(What you have to do): An identical transcription of the records is required.
*** Records for this task ***
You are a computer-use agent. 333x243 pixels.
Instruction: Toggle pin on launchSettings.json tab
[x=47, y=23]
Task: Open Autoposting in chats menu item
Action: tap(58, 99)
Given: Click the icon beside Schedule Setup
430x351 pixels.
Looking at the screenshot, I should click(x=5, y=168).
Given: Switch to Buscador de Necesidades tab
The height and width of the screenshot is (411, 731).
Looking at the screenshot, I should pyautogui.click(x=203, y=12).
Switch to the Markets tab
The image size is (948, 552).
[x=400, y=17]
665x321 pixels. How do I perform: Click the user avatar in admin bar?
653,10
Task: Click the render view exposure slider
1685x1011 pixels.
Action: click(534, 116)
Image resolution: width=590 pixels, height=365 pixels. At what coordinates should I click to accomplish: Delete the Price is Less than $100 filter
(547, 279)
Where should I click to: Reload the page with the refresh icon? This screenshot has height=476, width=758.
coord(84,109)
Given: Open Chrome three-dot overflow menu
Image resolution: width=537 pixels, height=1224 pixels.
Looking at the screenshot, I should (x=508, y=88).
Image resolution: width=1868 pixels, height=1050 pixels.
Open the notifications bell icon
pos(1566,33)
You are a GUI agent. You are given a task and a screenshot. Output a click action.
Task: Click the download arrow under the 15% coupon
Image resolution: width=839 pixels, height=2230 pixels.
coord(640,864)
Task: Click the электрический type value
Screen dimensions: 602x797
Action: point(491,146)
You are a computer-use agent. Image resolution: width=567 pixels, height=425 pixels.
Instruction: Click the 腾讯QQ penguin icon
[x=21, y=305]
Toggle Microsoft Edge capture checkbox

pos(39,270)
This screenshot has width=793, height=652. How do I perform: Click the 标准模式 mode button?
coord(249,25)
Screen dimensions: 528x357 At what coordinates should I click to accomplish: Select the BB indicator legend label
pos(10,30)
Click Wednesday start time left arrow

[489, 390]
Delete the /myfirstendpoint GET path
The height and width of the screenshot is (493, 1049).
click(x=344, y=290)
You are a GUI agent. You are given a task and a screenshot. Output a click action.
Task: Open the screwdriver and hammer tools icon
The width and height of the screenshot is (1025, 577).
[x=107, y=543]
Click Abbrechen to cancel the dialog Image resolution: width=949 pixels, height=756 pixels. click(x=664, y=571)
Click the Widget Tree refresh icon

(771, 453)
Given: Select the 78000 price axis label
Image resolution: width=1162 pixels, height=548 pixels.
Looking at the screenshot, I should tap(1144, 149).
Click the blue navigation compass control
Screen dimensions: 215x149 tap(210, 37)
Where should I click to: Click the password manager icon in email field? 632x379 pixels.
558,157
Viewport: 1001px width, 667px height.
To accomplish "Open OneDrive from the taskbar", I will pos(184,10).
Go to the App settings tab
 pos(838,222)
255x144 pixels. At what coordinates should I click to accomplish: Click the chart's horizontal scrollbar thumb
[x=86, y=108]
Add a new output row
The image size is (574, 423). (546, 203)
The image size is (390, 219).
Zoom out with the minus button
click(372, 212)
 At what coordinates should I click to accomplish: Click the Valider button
*** End of Records for this task ***
(Result):
You are a computer-use agent. 333x243 pixels.
Instruction: Toggle pin on launchSettings.json tab
[x=47, y=23]
Task: Open Autoposting in chats menu item
Action: tap(58, 99)
Given: Click the icon beside Schedule Setup
430x351 pixels.
Looking at the screenshot, I should click(x=5, y=168).
Given: Switch to Buscador de Necesidades tab
The height and width of the screenshot is (411, 731).
Looking at the screenshot, I should pyautogui.click(x=203, y=12).
Switch to the Markets tab
The image size is (948, 552).
[x=400, y=17]
665x321 pixels. How do I perform: Click the user avatar in admin bar?
653,10
Task: Click the render view exposure slider
1685x1011 pixels.
Action: click(534, 116)
Image resolution: width=590 pixels, height=365 pixels. At what coordinates should I click to accomplish: Delete the Price is Less than $100 filter
(547, 279)
Where should I click to: Reload the page with the refresh icon? This screenshot has height=476, width=758.
coord(84,109)
Given: Open Chrome three-dot overflow menu
Image resolution: width=537 pixels, height=1224 pixels.
Looking at the screenshot, I should (x=508, y=88).
Image resolution: width=1868 pixels, height=1050 pixels.
Open the notifications bell icon
pos(1566,33)
You are a GUI agent. You are given a task and a screenshot. Output a click action.
Task: Click the download arrow under the 15% coupon
Image resolution: width=839 pixels, height=2230 pixels.
coord(640,864)
Task: Click the электрический type value
Screen dimensions: 602x797
Action: point(491,146)
You are a computer-use agent. Image resolution: width=567 pixels, height=425 pixels.
Instruction: Click the 腾讯QQ penguin icon
[x=21, y=305]
Toggle Microsoft Edge capture checkbox

pos(39,270)
This screenshot has width=793, height=652. How do I perform: Click the 标准模式 mode button?
coord(249,25)
Screen dimensions: 528x357 At what coordinates should I click to accomplish: Select the BB indicator legend label
pos(10,30)
Click Wednesday start time left arrow

[489, 390]
Delete the /myfirstendpoint GET path
The height and width of the screenshot is (493, 1049).
click(x=344, y=290)
You are a GUI agent. You are given a task and a screenshot. Output a click action.
Task: Open the screwdriver and hammer tools icon
The width and height of the screenshot is (1025, 577).
[x=107, y=543]
Click Abbrechen to cancel the dialog Image resolution: width=949 pixels, height=756 pixels. click(x=664, y=571)
Click the Widget Tree refresh icon

(771, 453)
Given: Select the 78000 price axis label
Image resolution: width=1162 pixels, height=548 pixels.
Looking at the screenshot, I should tap(1144, 149).
Click the blue navigation compass control
Screen dimensions: 215x149 tap(210, 37)
Where should I click to: Click the password manager icon in email field? 632x379 pixels.
558,157
Viewport: 1001px width, 667px height.
To accomplish "Open OneDrive from the taskbar", I will pos(184,10).
Go to the App settings tab
 pos(838,222)
255x144 pixels. At what coordinates should I click to accomplish: Click the chart's horizontal scrollbar thumb
[x=86, y=108]
Add a new output row
The image size is (574, 423). (546, 203)
The image size is (390, 219).
Zoom out with the minus button
click(372, 212)
 At what coordinates should I click to accomplish: Click the Valider button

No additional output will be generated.